Payment offloading using server-less computing

[byzan2]

In the spirit of reducing the time taken by a wallet to generate proofs (Zcash issue #1113), we propose building an implementation of the current protocol taking benefit of server less computing (Azure, AWS Lambda). The idea is to explore whether clients can benefit from the resources of a powerful server that is made available only when the client initiates a payment step.

We plan to implement several of the ideas proposed in (zerocash spv clients- https://docs.google.com/document/d1gF3_BTP7IwoLOIXoxDxAK1AEdY5QPVL0dXf4EQef3p0/) including:

1) Pre-computation: As the time to set-up a new connection can be high in server less computing, it would make sense to start the connection and start some computations at the earliest opportunity of the wallet launch.

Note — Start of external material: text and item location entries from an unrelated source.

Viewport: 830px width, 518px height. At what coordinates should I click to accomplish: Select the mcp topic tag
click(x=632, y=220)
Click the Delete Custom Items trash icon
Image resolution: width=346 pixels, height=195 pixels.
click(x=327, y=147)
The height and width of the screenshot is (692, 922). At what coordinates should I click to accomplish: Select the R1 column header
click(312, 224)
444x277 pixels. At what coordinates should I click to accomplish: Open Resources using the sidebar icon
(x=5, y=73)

Some computations are only possible once the destination public key is available.

2) Trust in the sever: We will explore the case where we are willing to share the private key with the server as required in the second SNARK.

3) Multiple servers from different providers: We will explore the use of multiple servers from different providers to minimize the risk associated with weak randomness while choosing some of the parameters.

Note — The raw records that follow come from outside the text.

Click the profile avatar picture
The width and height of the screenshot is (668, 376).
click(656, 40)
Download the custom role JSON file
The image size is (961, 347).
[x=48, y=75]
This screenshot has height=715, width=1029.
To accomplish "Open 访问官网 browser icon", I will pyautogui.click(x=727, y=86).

Note, we propose not to make any major protocol changes, rather explore parallelism and server less computing to speed up things.

[tromer]

@byzan2, the upcoming Sapling upgrade will drastically reduce resource consumption shielded transaction generation (and in particular, the zkSNARK proving). See https://blog.z.cash/cultivating-sapling-faster-zksnarks (as well as the protocol spec and other upcoming blog posts).

How does this affect your proposal? Will there still be a need for such proving-as-a-service?

[byzan2]

@romer, totally agree that a reduction in proving time from 37 sec to 7 sec in the upcoming Sapling upgrade is a drastic improvement and will be good enough to not require offloading for several scenarios. But we believe that for several other (some are mentioned below) scenarios, offloading the proving service will yield substantial benefits:

1) Regular small payments to several fixed addresses: In scenarios, where small fixed payments are regularly paid to the same set of addresses (lets say smart contracts), 7 sec may be a big drain on the device. Offloading will deliver a significant benefit as literally the whole pour transaction can be pre-computed.

2) In general, payments to existing “payees”, even when the amount is not known in advance may yield significant improvements.

In both the above scenarios, the spending key would have to be embedded in the code to derive real benefits. To minimize the security risks, we also plan to explore maintenance of multiple spending keys and employing strong server authentication and key exchange at the time of server initiation, before the server can access the spending key.

[tromer]

Regarding precomputation (or other benefits of hard-coding the key), do you have a specific technical approach for how this would indeed improve performance for the on-line part?

Regarding 7 seconds, I wonder if it really matters (or is even desirable) to make proving much cheaper than that. Transactions will be posted on the blockchain, and everybody syncing up this chain will bear the cost of the transaction (in bandwidth, storage and computation). This externalized cost is probably more than 7 seconds worth of sender's computation, and indeed, transaction fees are higher than 7 seconds worth of one-time computation.

[tromer]

The Zcash Foundation Grant Review committee has reviewed your pre-proposal, including the above discussion, to evaluate its potential and competitiveness relative to other proposals. Every pre-proposal was evaluated by at least 4 committee members .

The committee's opinion is that your pre-proposal is not a leading candidate for funding in this round, and the committee therefore does not invite you to submit a full proposal. This decision is advisory, and you can still choose to submit a full proposal by June 15th, following the detailed structure described in the Call for Proposals. Note that if the full proposal is substantially the same as discussion so far reflects, then it's unlikely to be chosen for funding; and if it isn't, then we encourage you to post a draft (or at least answer any open questions) as early as possible, to allow for community feedback. Regardless of your choice, we thank you for participation thus far.